Fruit firmness is presented in
Figure 2d. The values were roughly constant at the beginning, then increased to the maximum on 17 August; after that, fruit firmness values gradually decreased to a stable value. Such a pattern was different from any other morphological traits considered in this study. Hence, the correlation coefficients between fruit firmness and other traits achieved relatively small values (
Figure 3).
4. Summary
In this study, morphological traits of jujube cultivar ‘Lingwu Changzao’ (Ziziphus jujuba Mill. cv. Lingwuchangzao) were measured over a completed fruit developing period. Four fruit traits (fruit length, diameter, weight, and flesh thickness) presented relatively stable growing patterns during the experiment period; the growing speed of three stone traits (stone length, diameter, and weight) was initially large, but reduced to nearly zero later; the fruit firmness (also known as fruit hardness) increased from constant trend to a maximal value and then decreased. Pearson correlation analysis indicated strong correlations among fruit diameter, flesh thickness, and fruit weight.
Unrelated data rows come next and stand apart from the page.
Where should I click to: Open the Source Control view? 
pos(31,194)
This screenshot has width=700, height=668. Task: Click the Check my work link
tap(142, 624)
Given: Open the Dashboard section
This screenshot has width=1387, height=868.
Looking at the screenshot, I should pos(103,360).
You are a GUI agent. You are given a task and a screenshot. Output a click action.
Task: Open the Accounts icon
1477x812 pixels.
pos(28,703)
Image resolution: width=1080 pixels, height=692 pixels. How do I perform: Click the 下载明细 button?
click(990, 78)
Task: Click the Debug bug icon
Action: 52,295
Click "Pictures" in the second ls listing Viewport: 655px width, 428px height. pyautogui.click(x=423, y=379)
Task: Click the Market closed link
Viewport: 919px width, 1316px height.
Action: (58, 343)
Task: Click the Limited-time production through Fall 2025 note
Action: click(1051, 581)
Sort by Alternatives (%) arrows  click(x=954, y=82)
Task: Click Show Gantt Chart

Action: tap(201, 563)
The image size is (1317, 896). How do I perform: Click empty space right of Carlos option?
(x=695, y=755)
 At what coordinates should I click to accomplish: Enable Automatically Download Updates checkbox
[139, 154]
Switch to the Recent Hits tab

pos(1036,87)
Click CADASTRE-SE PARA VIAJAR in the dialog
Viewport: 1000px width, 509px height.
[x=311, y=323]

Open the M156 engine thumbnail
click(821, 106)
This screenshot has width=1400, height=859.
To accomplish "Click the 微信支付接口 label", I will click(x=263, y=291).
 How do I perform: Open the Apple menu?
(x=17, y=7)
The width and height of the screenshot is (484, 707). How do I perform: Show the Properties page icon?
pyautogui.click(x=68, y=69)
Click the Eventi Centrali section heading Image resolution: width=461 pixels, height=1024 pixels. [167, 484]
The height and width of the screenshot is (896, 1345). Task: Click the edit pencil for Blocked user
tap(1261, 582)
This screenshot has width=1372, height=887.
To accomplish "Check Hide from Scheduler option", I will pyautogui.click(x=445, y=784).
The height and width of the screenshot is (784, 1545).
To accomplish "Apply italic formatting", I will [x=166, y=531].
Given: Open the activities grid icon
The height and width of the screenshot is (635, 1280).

In conclusion, fruit diameter and fruit flesh thickness are main contributors to fruit yield; with early termination of stone growth, the biological basis of the high fruit-stone ratio in ‘Lingwu Changzao’ is proved. Future research should include the studies to dissect and quantify genotype effects, while multi-year experiments should be performed to identify the responses of fruit morphology to a variety of weather conditions and complete a standard dataset to support jujube cultivation in China.